• EXERCISE 1:
Answer these questions using the Field Meeting passage, marking each answer with its letter.
(a) To which city is Ming Wong traveling to create a sci-fi Cantonese opera?
(b) What is the title and year of the work Nezaket Ekici performed?
(c) On what date was Day 2 of the Field Meeting held?
• EXERCISE 2: Reproduce the part of the Field Meeting passage from "Day 2 of Asian" to "Masters for ArtAsiaPacific." word for word.
• EXERCISE 3:
Decide whether each statement below agrees with the Field Meeting passage. Answer yes or no for each and quote the words that decide it.
(a) Ištvan Išt Huzjan is based in Seoul.
(b) Raqs Media Collective is 25 years old.
(c) Nezaket Ekici is based in Brussels.

• TEXT SHOWN:

Grumbling about New York’s chronic provincialism aside, performance within Asian contexts was the wide-open theme of the Field Meeting, and participants offered a range of approaches, from their own actions to performative lectures to straightforward artist talks. Getting Saturday morning on track, Ming Wong walked the audience through his recent projects about female Chinese cosmonauts and his current mission to Hong Kong to create a sci-fi Cantonese opera. Shortly after, Brussels-based Slovenian artist Ištvan Išt Huzjan shared his research and performance works that had resulted from his unexpected residency program in Seoul, where he collected unusually similar images of artworks by Mono-ha artists and those produced in the same years by the Slovenian OHO group—despite the absolute lack of communication or personal connections between the two. Berlin-based Nezaket Ekici gave a straight-up and full-on rendition of her work 99 Commandments (2013), swinging a large prayer bead around her head and enunciating the sexist pieties of world religions, before Shuddha Sengupta gave a startlingly pithy (but no less poetic than usual) summary of the “three-headed hydra” that is the 25-year-old Raqs Media Collective, of which he is one. “Whatever is between us, is the artist,” Sengupta intoned about the group’s networked approach to diverse creative enterprises.

Day 2 of Asian Contemporary Art Week Field Meeting, held on November 1, 2015. Left to right: Leeza Ahmady, Arash Fayez,
Zeynep Kayan, Vibha Galhotra, Christopher K. Ho and Nora Taylor. Photo by HG Masters for ArtAsiaPacific.

• DATA:
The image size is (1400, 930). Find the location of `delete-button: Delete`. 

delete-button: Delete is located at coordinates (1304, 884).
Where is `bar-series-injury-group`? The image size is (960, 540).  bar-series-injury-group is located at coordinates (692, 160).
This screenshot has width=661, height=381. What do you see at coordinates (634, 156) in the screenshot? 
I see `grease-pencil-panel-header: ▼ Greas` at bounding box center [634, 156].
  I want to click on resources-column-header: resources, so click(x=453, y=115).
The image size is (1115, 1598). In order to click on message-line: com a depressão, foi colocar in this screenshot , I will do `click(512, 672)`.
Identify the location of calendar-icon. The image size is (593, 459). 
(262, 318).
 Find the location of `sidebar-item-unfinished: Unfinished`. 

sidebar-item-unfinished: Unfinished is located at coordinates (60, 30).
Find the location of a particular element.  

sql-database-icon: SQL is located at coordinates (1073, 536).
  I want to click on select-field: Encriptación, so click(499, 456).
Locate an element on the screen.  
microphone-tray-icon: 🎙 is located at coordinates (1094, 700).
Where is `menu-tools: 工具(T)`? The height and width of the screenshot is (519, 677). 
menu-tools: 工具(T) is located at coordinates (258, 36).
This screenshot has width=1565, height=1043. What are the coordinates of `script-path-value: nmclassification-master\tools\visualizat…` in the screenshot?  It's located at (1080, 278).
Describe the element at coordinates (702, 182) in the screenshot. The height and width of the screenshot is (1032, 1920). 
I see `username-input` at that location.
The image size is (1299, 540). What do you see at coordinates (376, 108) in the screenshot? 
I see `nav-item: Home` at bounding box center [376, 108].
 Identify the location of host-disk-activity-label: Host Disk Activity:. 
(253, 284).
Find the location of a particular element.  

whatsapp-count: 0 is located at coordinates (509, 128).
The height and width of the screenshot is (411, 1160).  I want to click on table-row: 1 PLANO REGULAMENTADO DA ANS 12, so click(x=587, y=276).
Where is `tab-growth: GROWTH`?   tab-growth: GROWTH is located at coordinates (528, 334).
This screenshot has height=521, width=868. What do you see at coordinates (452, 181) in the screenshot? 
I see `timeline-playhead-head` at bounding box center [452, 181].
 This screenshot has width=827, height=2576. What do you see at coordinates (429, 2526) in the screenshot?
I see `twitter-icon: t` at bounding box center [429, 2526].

• EXPECTED OUTPUT 1:
(a) Hong Kong
(b) 99 Commandments (2013)
(c) November 1, 2015

• EXPECTED OUTPUT 2:
Day 2 of Asian Contemporary Art Week Field Meeting, held on November 1, 2015. Left to right: Leeza Ahmady, Arash Fayez,
Zeynep Kayan, Vibha Galhotra, Christopher K. Ho and Nora Taylor. Photo by HG Masters for ArtAsiaPacific.

• EXPECTED OUTPUT 3:
(a) No: "Brussels-based Slovenian artist Ištvan Išt Huzjan"
(b) Yes: "the 25-year-old Raqs Media Collective"
(c) No: "Berlin-based Nezaket Ekici"